Report how many lines of the listing below contain the word "Output", giving only the number.
-- BEGIN TASK DATA --
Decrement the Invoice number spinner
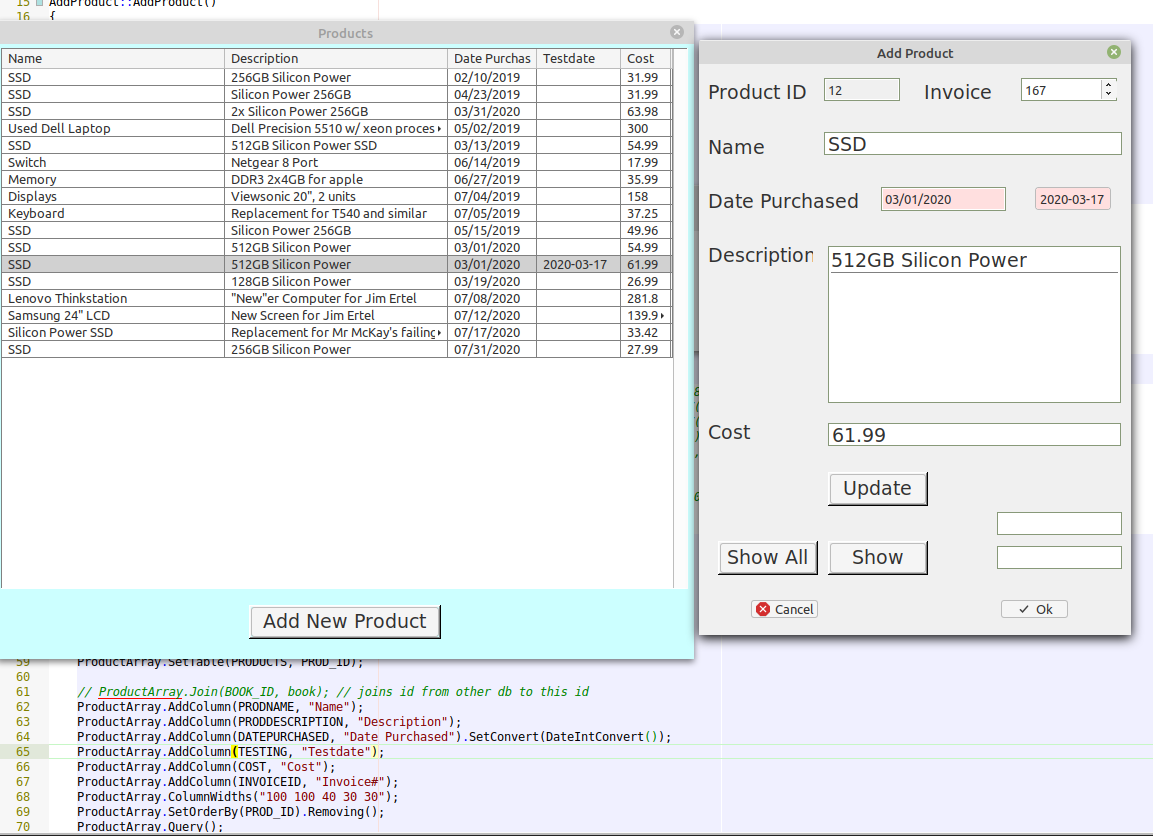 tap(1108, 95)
-- END TASK DATA --
-- BEGIN TASK DATA --
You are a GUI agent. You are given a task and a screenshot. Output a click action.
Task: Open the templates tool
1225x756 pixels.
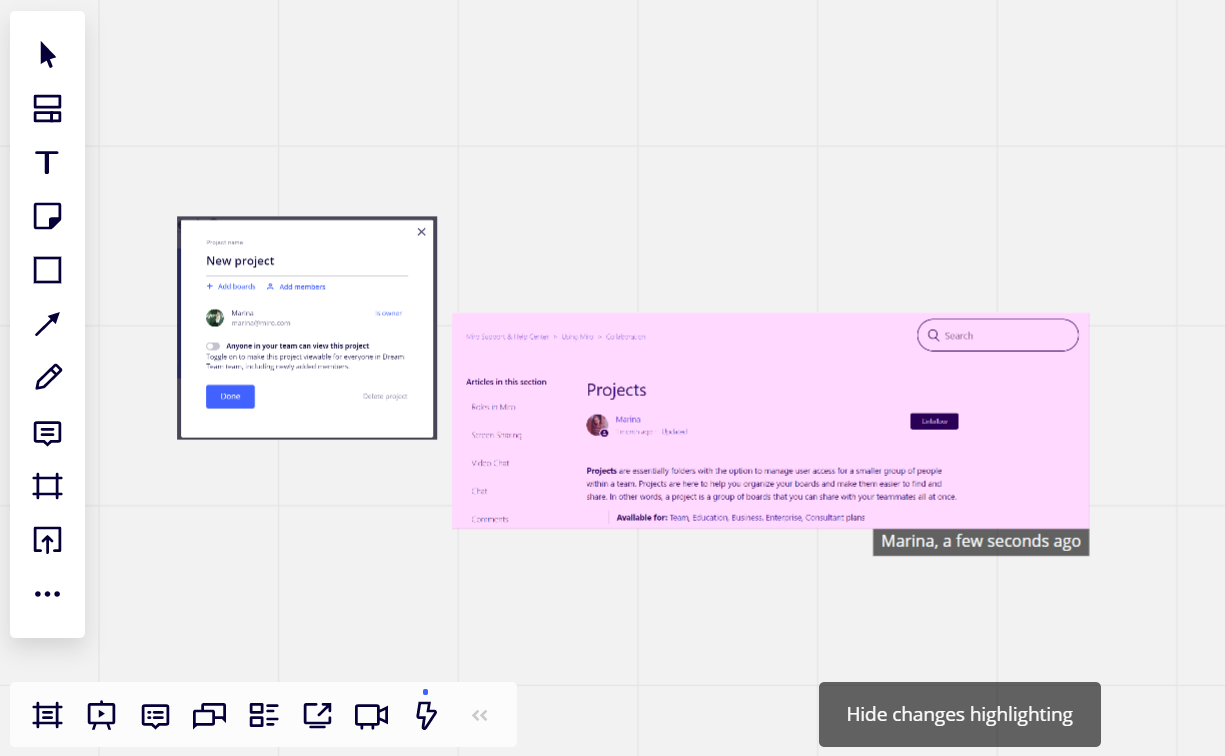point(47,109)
-- END TASK DATA --
WRITTEN RESPONSE:
1